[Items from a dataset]

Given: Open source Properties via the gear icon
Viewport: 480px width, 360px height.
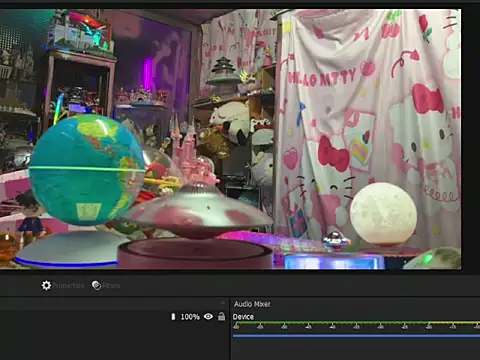Looking at the screenshot, I should [46, 285].
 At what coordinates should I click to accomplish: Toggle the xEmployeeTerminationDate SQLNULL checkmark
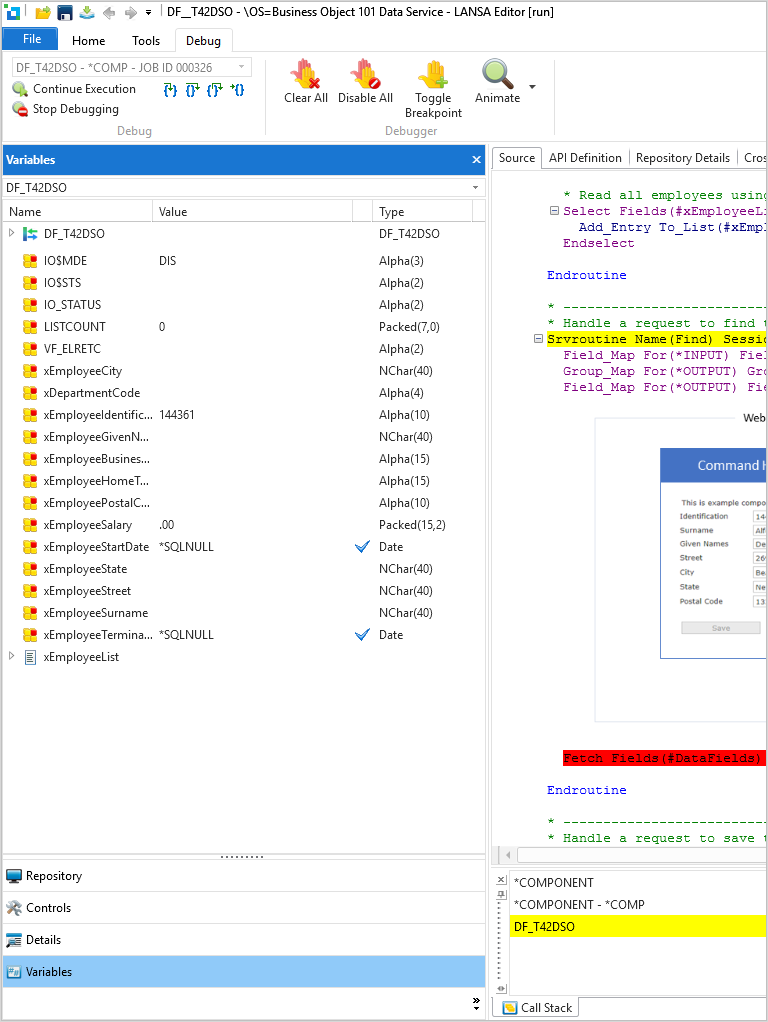pyautogui.click(x=362, y=635)
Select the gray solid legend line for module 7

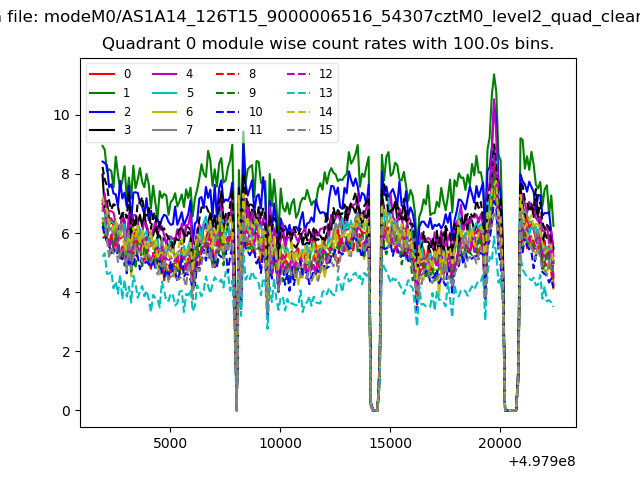click(x=164, y=130)
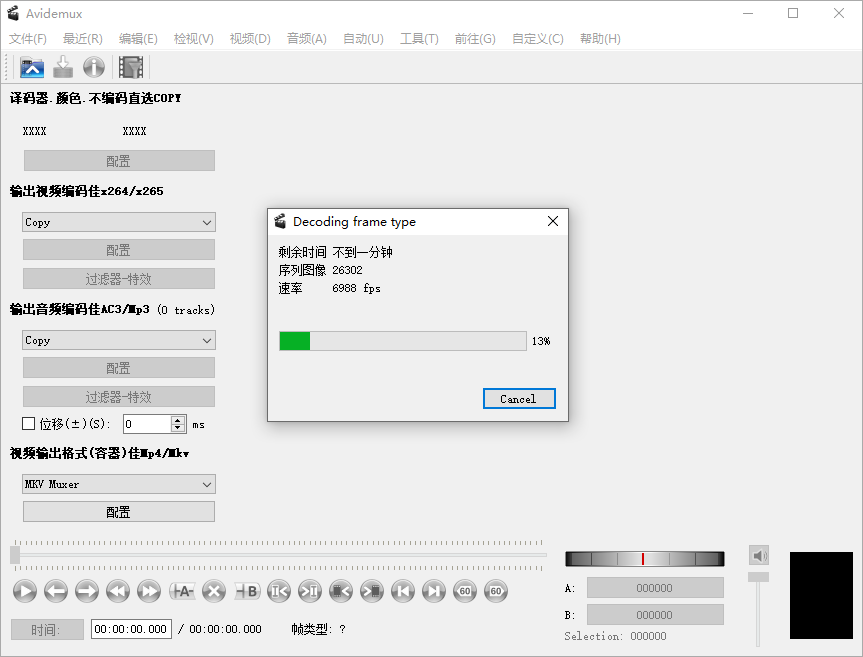Set selection marker B
The height and width of the screenshot is (657, 863).
(246, 591)
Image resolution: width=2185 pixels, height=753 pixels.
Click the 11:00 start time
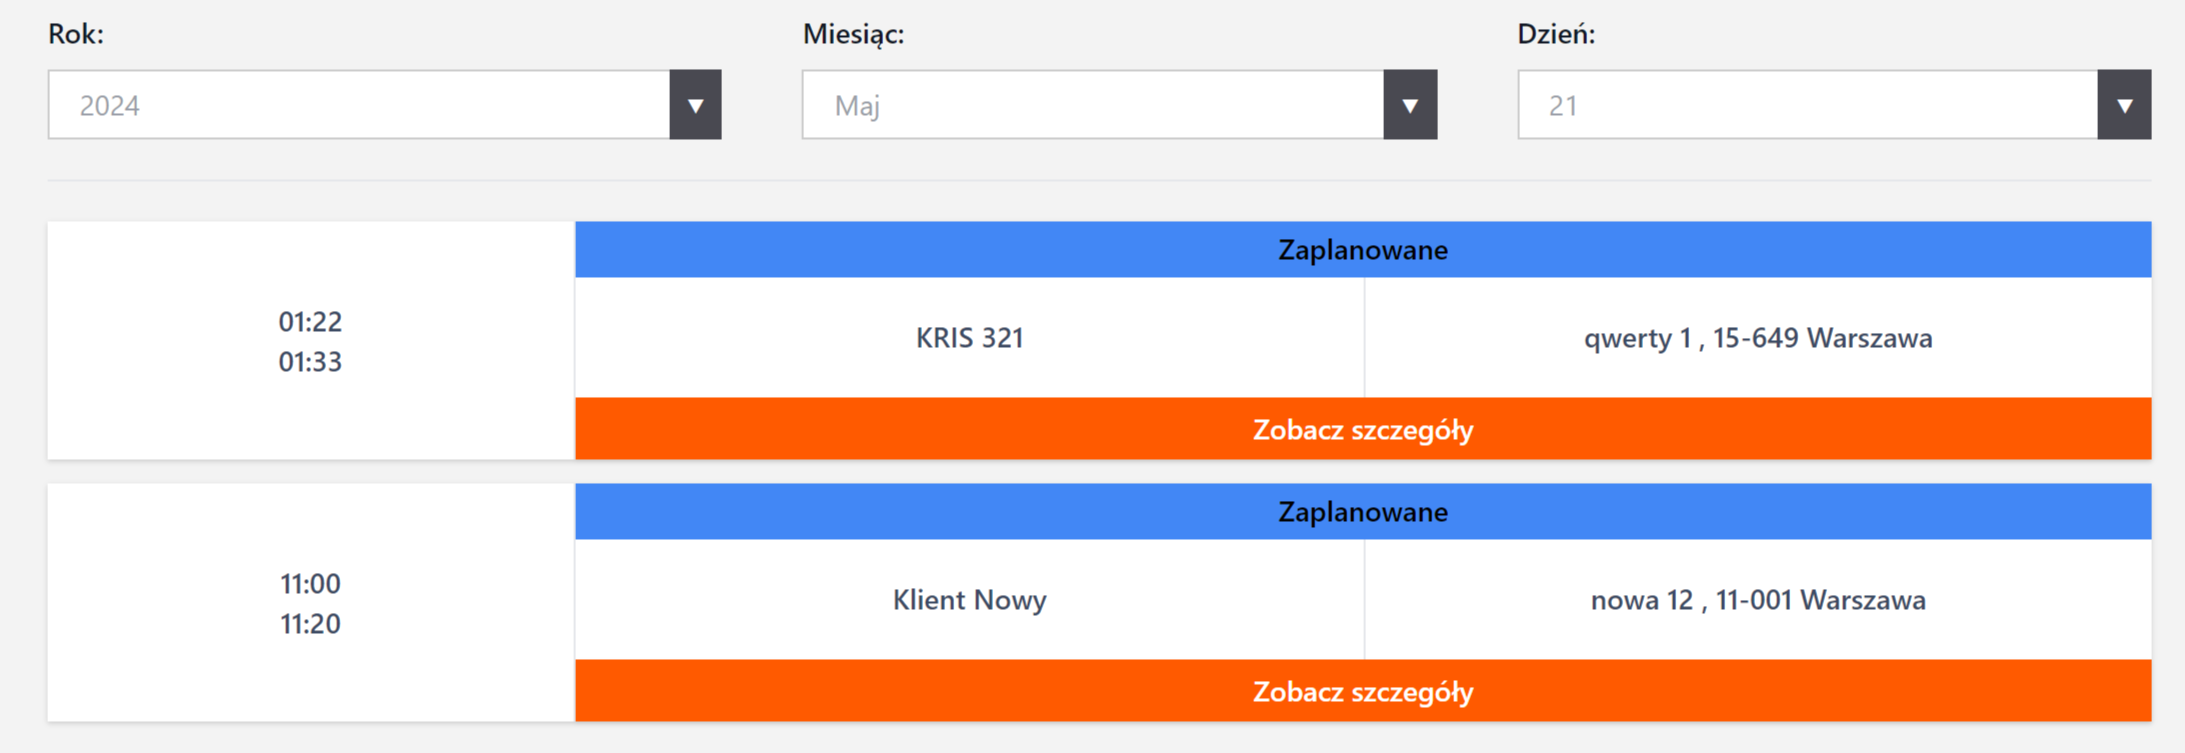(310, 584)
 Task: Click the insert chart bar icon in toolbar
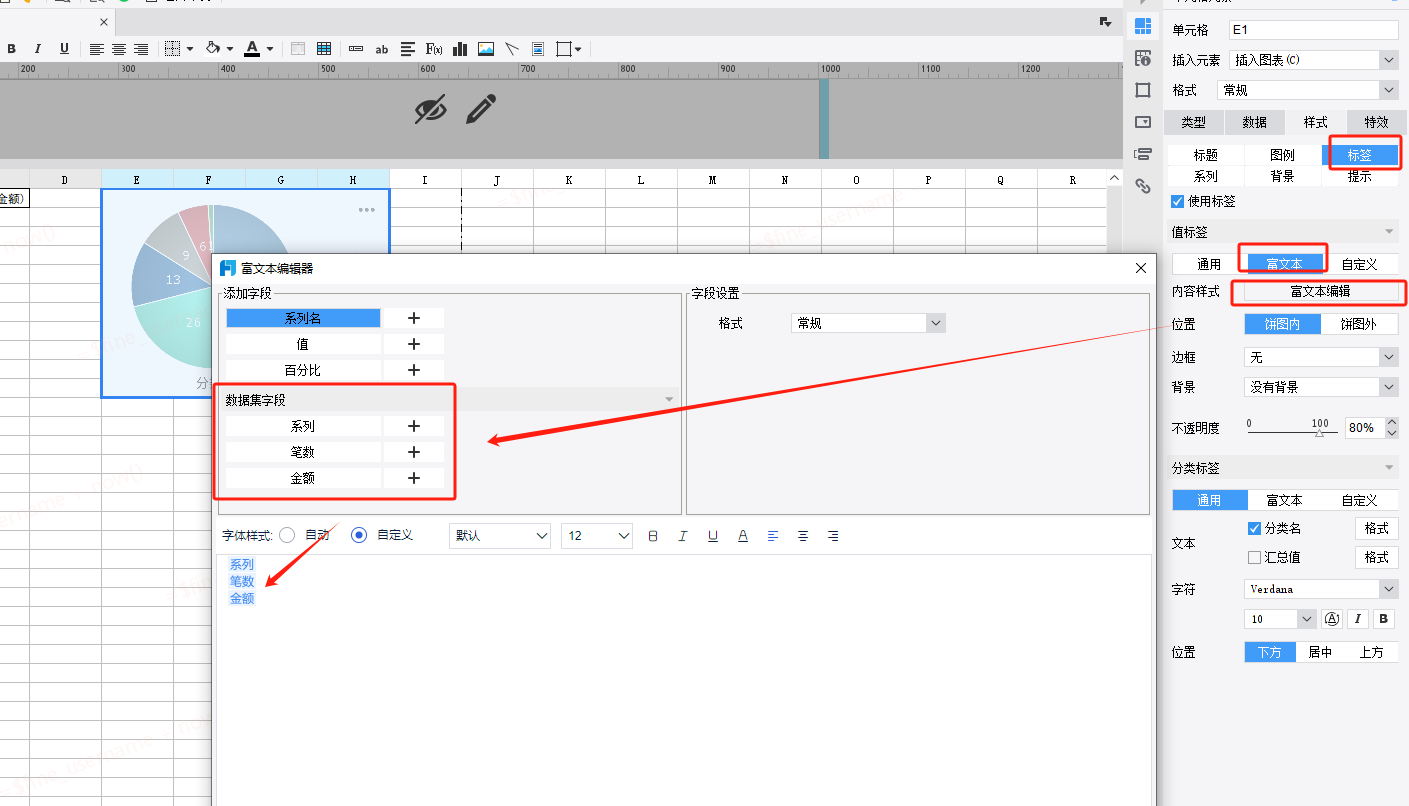461,49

> _Your task_
Copy every record exactly, dropping the images.

> _Response area_
Given: Open source Properties via the gear icon
Viewport: 480px width, 360px height.
Looking at the screenshot, I should [46, 285].
 At what coordinates should I click to accomplish: Toggle the xEmployeeTerminationDate SQLNULL checkmark
pyautogui.click(x=362, y=635)
Select the gray solid legend line for module 7

click(x=164, y=130)
Set selection marker B
The height and width of the screenshot is (657, 863).
(246, 591)
Image resolution: width=2185 pixels, height=753 pixels.
Click the 11:00 start time
(310, 584)
 Task: Click the insert chart bar icon in toolbar
461,49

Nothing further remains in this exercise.